- TEXTE EXTRAIT
Les Bourses du travail


par M. Gustave de Molinari.

Correspondant de l’Institut, rédacteur en chef du Journal des Économistes


Chapitre VI — Les commencements du régime de la liberté de l’industrie et du travail.

Causes qui excitaient les travailleurs à s’affranchir des liens de l’esclavage et du servage. — Les bienfaits de la liberté. — Les travailleurs possédaient-ils la capacité nécessaire pour la supporter et se trouvaient-ils en situation d’échanger leur travail dans des conditions d’égalité ?—Leur infériorité sous le double rapport de la disposition du temps et de l’espace. — Leur incapacité à limiter leur nombre. — Que cet état d’infériorité et d’incapacité devait avoir pour résultat inévitable de faire tomber le prix du travail au-dessous du taux nécessaire et d’en prolonger à l’excès la durée. — Le paupérisme.


Si l’on considère les charges et les entraves au prix desquelles l’esclave, le serf et l’ouvrier des corporations achetaient la sécurité de l’existence, sécurité qui n’était pas d’ailleurs toujours pleinement assurée, on s’expliquera qu’à une époque où ils avaient acquis déjà un certain développement moral, la liberté leur ait paru un bienfait inestimable. L’esclave était nourri, vêtu, logé, son existence était assurée, mais à quel prix ? Il pouvait être séparé de sa femme et de ses enfants, vendu au loin ; il subissait, sans défense, le pouvoir absolu d’un maître ou pis encore de ses intendants et de ses contremaîtres ; il travaillait sous le bâton, il était une simple bête de somme. La condition d’un serf sans doute était meilleure ;.il ne pouvait être vendu qu’avec la terre ; il pouvait avoir une famille, la coutume le protégeait dans quelque mesure contre l’excès des corvées et des redevances ; mais il était livré, sans aucun recours, à la juridiction seigneuriale, ses biens retournaient au seigneur, il ne pouvait se marier à son heure et à sa convenance, ni se déplacer à moins d’y être autorisé et de payer une redevance au seigneur dont il était le cheptel. En échange de ces charges et de ces entraves, il n’avait à attendre d’autres secours que ceux qu’il plaisait au seigneur de lui accorder, et que celui-ci n’était plus que faiblement intéressé à lui fournir lorsque les
affranchissements eurent augmenté le nombre des ouvriers libres, dont le travail était plus efficace que celui des corvéables. L’ouvrier des corporations ne pouvait qu’exceptionnellement arriver à la maîtrise, c’est-à-dire s’élever à la condition d’entrepreneur, et, avant d’exercer son métier, il devait passer par de longues et pénibles années d’apprentissage, il pouvait rarement changer de maître, — les maîtres s’interdisant d’embaucher les ouvriers qui abandonnaient, pour n’importe quel motif, l’atelier d’un membre de la corporation ; enfin il était soumis à un régime de surveillance inquisitoriale au point de vue moral et religieux.

- Données de localisation de mots et d'éléments
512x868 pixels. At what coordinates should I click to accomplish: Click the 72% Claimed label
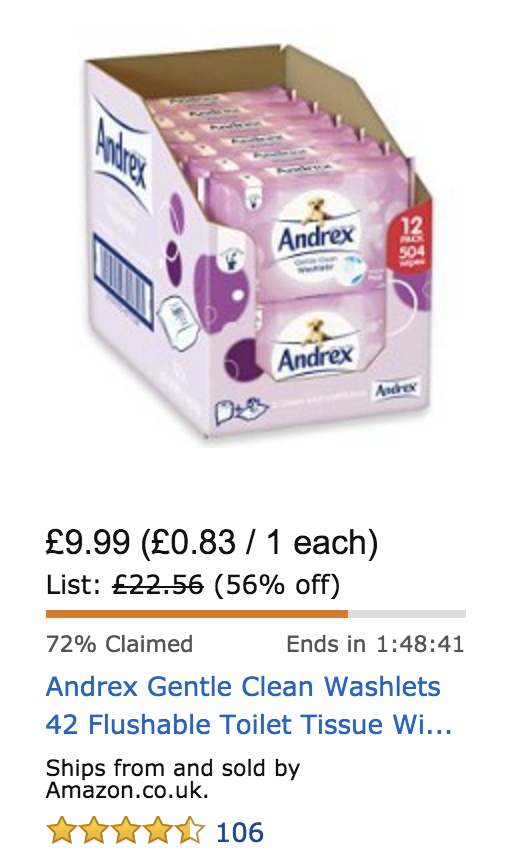click(x=120, y=644)
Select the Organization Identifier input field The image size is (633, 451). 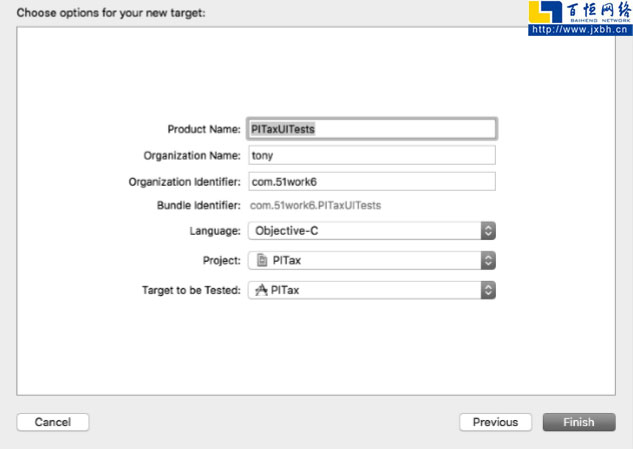371,181
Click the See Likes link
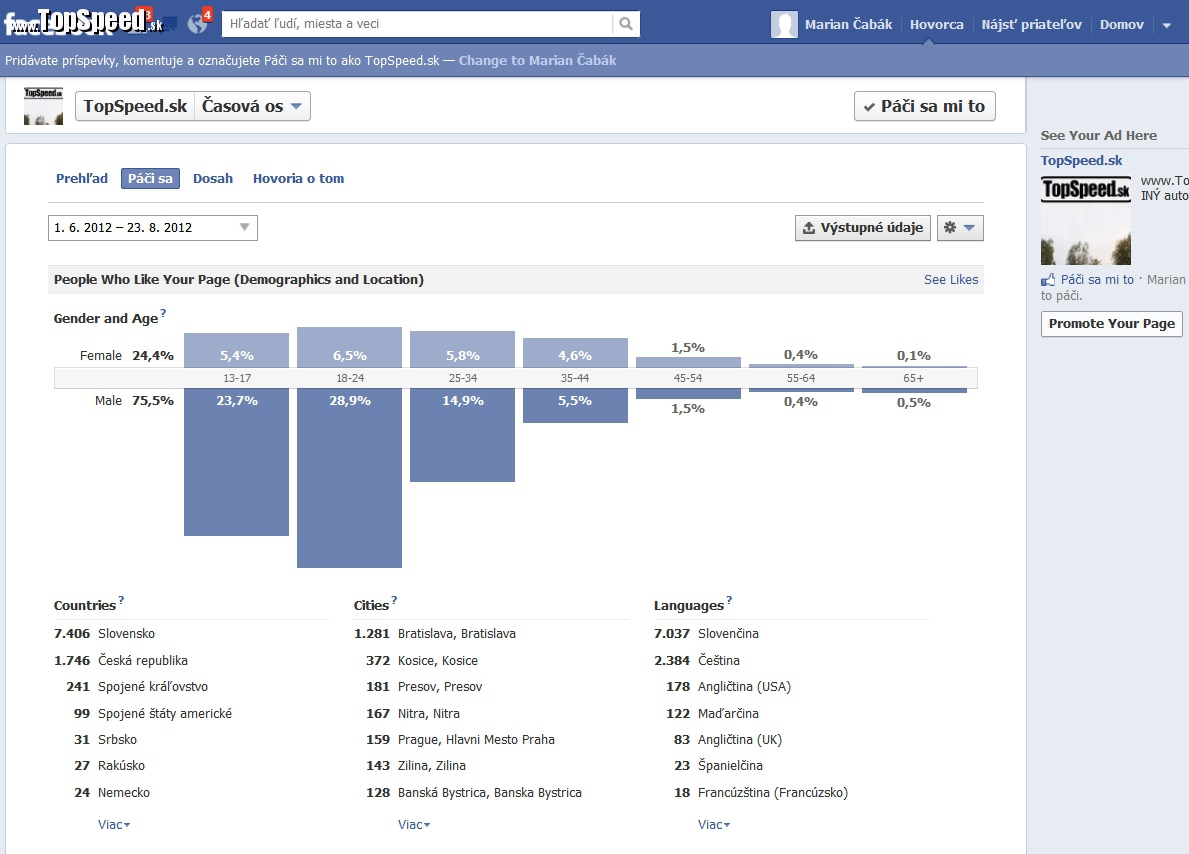 pos(951,280)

- PROBLÈME À RÉSOUDRE
Retapez à l'identique, s'il vous plaît, le passage du texte sur les Bourses du travail qui va de « Causes qui excitaient » jusqu'à « durée. — Le paupérisme. » inclus. Les items n'ont aucun rôle dans ce travail.

- RÉSULTAT FINAL
Causes qui excitaient les travailleurs à s’affranchir des liens de l’esclavage et du servage. — Les bienfaits de la liberté. — Les travailleurs possédaient-ils la capacité nécessaire pour la supporter et se trouvaient-ils en situation d’échanger leur travail dans des conditions d’égalité ?—Leur infériorité sous le double rapport de la disposition du temps et de l’espace. — Leur incapacité à limiter leur nombre. — Que cet état d’infériorité et d’incapacité devait avoir pour résultat inévitable de faire tomber le prix du travail au-dessous du taux nécessaire et d’en prolonger à l’excès la durée. — Le paupérisme.